### DATA SHOWN ###

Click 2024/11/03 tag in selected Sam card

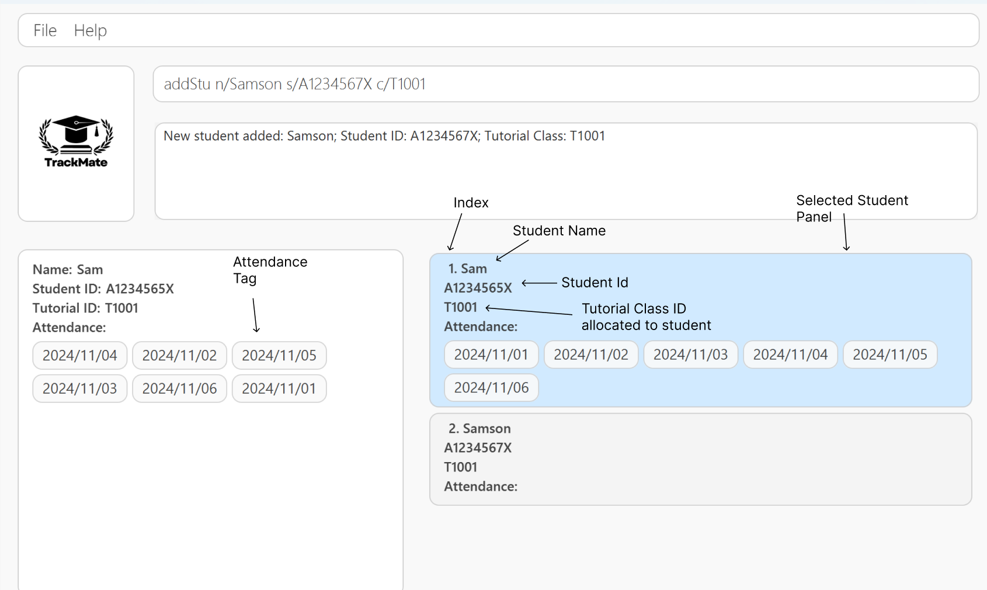[x=690, y=355]
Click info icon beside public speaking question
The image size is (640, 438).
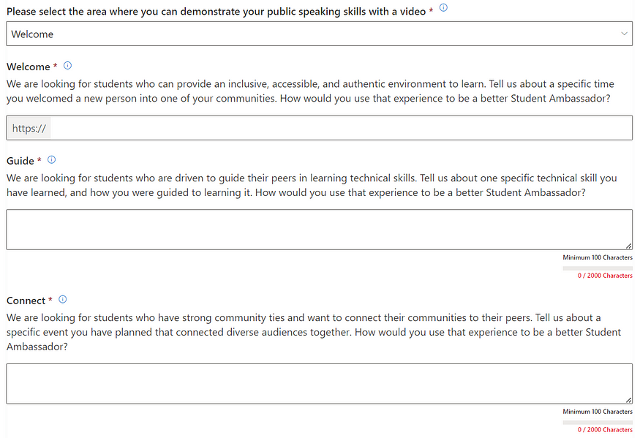(443, 7)
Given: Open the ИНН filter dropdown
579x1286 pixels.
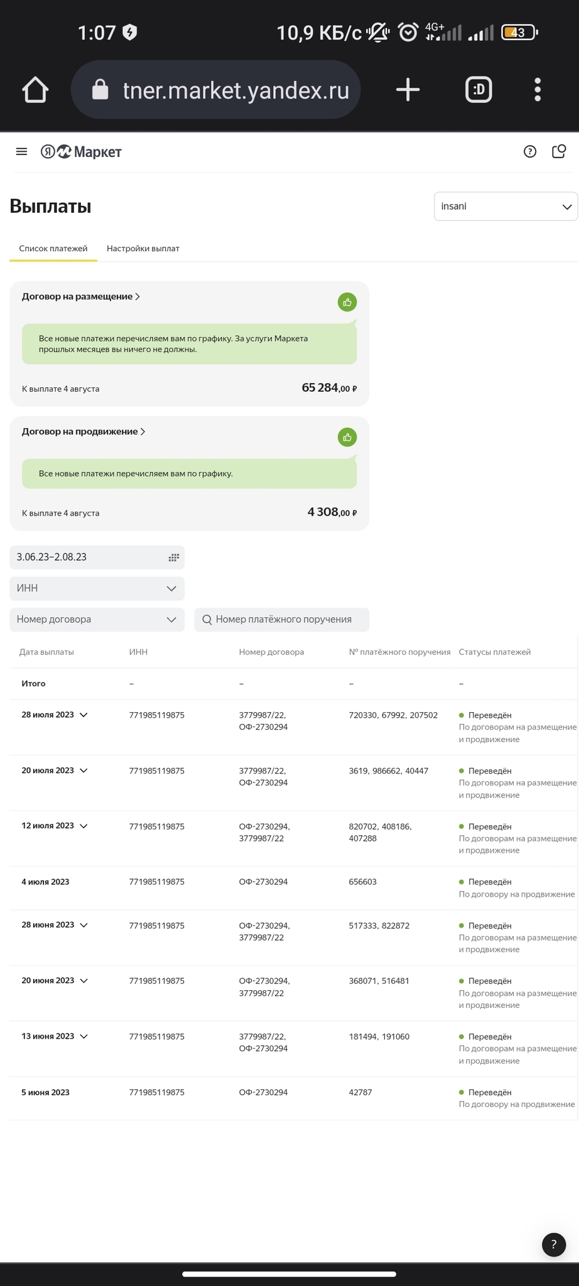Looking at the screenshot, I should click(97, 588).
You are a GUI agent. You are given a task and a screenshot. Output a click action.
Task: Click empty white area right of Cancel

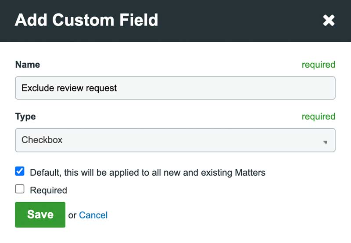(x=219, y=215)
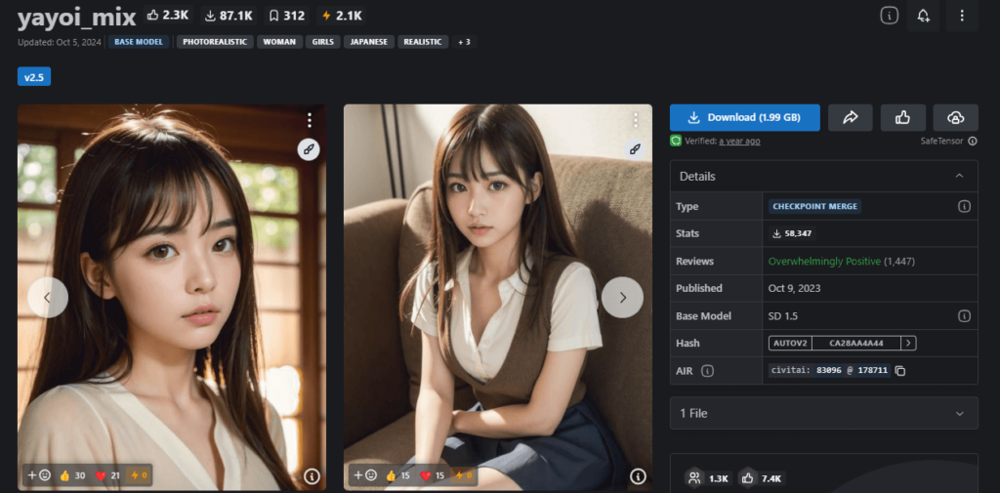Open the Overwhelmingly Positive reviews link

click(x=824, y=262)
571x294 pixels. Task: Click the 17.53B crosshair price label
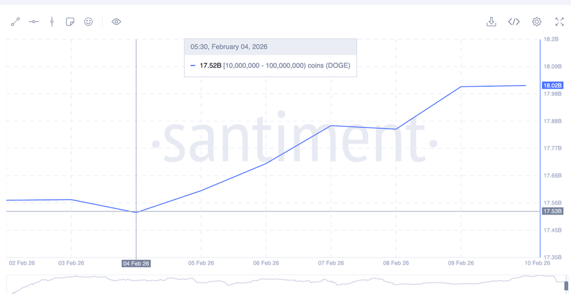553,211
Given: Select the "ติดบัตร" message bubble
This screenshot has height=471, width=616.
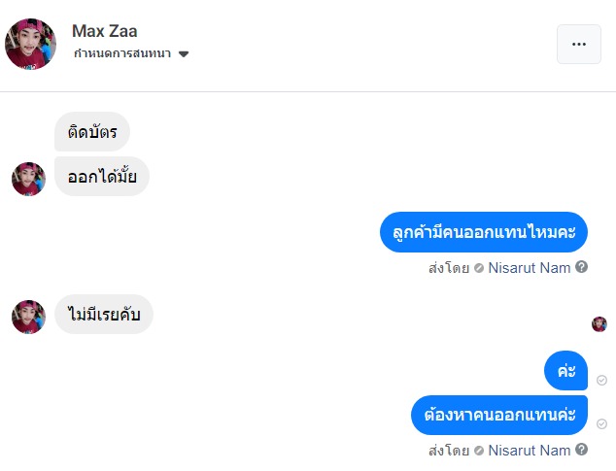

###

■ YOUR GOAL
Please give back all the records above word for word, with no pictures included.

■ SOLUTION FOR THIS EXERCISE
Click 2024/11/03 tag in selected Sam card

[x=690, y=355]
Click info icon beside public speaking question
The image size is (640, 438).
(443, 7)
Given: Open the ИНН filter dropdown
579x1286 pixels.
Looking at the screenshot, I should click(97, 588).
You are a GUI agent. You are given a task and a screenshot. Output a click action.
Task: Click empty white area right of Cancel

(x=219, y=215)
Open the Overwhelmingly Positive reviews link

click(x=824, y=262)
571x294 pixels. Task: Click the 17.53B crosshair price label
553,211
Given: Select the "ติดบัตร" message bubble
This screenshot has height=471, width=616.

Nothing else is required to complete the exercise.